WHAT IS NEEDED:
Please quote each of the following items word for word.

DATA FOR THIS TASK:
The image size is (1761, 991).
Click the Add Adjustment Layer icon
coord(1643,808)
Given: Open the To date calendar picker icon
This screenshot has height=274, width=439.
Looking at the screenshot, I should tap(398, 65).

ANSWER BELOW:
The image size is (1761, 991).
Click the Add Adjustment Layer icon
coord(1643,808)
Given: Open the To date calendar picker icon
This screenshot has height=274, width=439.
Looking at the screenshot, I should tap(398, 65).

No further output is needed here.